** Provided data **
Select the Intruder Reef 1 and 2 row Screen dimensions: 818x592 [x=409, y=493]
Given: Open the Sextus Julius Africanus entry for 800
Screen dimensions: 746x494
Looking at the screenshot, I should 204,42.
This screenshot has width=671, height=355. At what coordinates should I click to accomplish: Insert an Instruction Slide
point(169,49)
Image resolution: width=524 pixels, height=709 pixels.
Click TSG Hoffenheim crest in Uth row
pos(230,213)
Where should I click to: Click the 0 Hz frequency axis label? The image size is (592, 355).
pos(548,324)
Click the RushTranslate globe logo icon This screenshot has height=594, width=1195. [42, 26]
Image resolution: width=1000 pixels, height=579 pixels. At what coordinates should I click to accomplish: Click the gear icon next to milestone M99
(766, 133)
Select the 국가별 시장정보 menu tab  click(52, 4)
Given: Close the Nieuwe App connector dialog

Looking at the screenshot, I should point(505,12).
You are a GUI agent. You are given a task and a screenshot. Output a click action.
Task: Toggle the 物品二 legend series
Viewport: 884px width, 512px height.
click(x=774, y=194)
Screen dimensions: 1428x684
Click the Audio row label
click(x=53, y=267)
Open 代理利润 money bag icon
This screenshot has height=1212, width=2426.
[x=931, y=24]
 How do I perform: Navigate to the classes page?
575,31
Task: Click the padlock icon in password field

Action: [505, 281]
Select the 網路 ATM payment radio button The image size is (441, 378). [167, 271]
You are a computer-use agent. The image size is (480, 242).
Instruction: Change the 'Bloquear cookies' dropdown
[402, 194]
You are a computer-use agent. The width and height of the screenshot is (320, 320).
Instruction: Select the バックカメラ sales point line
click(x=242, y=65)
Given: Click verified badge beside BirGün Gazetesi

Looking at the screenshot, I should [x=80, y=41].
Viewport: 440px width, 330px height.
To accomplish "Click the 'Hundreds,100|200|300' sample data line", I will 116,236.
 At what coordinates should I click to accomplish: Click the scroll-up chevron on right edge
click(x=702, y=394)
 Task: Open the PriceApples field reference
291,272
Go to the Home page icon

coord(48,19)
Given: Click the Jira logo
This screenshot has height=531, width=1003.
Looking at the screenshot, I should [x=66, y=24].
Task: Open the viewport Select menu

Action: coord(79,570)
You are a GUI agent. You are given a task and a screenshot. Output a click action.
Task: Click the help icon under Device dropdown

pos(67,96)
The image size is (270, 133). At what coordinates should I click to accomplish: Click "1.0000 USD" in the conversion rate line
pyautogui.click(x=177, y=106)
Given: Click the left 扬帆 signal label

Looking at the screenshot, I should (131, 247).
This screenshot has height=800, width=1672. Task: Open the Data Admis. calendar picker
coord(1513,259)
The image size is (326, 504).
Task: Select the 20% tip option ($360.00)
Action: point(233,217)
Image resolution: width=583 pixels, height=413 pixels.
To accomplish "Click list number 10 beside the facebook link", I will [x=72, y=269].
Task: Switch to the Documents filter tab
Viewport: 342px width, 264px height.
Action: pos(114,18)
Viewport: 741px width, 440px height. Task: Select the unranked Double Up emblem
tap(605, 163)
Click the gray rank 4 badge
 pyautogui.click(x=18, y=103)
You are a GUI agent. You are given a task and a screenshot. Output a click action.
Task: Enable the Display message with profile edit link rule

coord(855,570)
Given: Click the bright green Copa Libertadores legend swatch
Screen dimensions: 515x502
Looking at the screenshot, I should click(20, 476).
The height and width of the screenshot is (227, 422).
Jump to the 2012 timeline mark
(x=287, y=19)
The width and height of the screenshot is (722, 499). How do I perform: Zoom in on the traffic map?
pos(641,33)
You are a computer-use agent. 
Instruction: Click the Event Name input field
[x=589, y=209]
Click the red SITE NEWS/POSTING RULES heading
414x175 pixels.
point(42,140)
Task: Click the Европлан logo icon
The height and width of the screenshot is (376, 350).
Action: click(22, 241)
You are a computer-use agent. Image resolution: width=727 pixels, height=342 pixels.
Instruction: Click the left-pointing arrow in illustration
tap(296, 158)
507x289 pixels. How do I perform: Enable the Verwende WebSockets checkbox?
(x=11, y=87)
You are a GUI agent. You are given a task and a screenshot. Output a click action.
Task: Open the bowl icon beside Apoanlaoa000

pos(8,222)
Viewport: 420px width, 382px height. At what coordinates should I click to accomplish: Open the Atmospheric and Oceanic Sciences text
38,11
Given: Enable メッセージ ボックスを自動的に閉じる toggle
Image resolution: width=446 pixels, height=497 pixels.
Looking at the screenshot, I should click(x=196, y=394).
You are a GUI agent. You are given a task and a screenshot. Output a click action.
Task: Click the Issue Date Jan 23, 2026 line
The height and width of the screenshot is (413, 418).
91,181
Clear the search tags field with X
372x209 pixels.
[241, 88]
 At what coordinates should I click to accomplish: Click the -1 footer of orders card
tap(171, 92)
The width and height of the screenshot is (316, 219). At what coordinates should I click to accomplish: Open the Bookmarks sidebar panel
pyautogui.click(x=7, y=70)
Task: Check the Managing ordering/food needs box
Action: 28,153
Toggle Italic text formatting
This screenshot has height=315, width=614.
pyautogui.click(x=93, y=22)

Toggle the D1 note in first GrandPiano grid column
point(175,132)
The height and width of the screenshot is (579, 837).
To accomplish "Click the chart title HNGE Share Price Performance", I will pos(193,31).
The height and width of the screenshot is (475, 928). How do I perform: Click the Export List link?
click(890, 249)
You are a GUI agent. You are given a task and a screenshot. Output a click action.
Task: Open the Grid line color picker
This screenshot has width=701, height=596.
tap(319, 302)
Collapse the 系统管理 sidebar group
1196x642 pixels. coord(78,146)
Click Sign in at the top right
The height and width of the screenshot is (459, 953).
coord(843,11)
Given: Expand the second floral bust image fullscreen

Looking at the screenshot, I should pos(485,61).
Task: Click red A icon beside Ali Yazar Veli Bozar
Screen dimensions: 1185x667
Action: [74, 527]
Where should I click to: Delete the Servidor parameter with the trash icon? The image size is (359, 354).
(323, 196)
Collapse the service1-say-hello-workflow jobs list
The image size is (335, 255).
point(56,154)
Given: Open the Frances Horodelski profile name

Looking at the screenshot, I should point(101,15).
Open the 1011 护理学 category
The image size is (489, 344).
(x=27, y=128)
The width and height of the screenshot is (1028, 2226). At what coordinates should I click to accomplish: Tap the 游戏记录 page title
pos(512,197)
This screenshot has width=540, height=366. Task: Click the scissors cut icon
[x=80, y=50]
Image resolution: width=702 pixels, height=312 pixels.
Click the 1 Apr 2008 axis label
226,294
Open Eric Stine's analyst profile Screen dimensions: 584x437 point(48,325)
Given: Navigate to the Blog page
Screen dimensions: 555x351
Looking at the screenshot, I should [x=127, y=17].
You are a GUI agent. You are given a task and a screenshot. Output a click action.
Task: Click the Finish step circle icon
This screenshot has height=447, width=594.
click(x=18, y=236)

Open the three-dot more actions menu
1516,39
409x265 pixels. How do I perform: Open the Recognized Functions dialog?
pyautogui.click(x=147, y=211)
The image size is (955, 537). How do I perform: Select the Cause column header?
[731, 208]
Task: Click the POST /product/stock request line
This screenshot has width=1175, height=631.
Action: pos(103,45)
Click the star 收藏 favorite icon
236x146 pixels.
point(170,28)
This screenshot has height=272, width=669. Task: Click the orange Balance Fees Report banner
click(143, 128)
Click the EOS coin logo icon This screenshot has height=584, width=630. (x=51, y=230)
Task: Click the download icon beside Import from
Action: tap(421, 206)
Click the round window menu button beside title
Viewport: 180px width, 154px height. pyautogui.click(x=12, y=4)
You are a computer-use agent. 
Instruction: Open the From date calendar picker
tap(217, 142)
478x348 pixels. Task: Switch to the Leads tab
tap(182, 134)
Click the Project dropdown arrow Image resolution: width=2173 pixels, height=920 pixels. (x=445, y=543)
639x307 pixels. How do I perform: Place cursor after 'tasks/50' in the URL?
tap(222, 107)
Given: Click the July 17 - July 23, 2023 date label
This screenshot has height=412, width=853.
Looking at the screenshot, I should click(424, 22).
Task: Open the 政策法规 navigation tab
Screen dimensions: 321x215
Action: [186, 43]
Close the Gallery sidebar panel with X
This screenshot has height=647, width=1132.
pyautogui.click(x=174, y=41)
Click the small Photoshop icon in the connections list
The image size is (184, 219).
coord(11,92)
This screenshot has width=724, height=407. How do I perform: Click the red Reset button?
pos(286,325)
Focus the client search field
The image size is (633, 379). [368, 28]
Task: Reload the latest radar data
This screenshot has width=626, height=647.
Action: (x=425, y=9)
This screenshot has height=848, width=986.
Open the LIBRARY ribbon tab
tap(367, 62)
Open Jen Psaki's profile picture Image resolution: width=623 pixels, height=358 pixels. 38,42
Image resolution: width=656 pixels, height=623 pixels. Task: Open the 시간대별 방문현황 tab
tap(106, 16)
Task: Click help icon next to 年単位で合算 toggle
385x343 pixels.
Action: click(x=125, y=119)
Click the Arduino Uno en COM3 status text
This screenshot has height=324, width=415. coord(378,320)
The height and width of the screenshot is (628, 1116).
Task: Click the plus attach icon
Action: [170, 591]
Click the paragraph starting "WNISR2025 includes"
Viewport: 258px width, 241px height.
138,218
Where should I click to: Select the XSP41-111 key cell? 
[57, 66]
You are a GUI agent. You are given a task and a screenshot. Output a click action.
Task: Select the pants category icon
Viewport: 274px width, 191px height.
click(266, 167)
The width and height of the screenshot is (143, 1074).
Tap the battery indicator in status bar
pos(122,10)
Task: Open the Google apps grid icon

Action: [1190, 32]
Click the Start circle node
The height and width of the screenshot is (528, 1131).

** Task brief **
What is needed is a verbatim copy of every line in the records above from the one containing "Screen dimensions: 746x494" down to the one containing "Image resolution: width=524", both included, and nothing more.

** Answer box **
Screen dimensions: 746x494
Looking at the screenshot, I should 204,42.
This screenshot has width=671, height=355. At what coordinates should I click to accomplish: Insert an Instruction Slide
point(169,49)
Image resolution: width=524 pixels, height=709 pixels.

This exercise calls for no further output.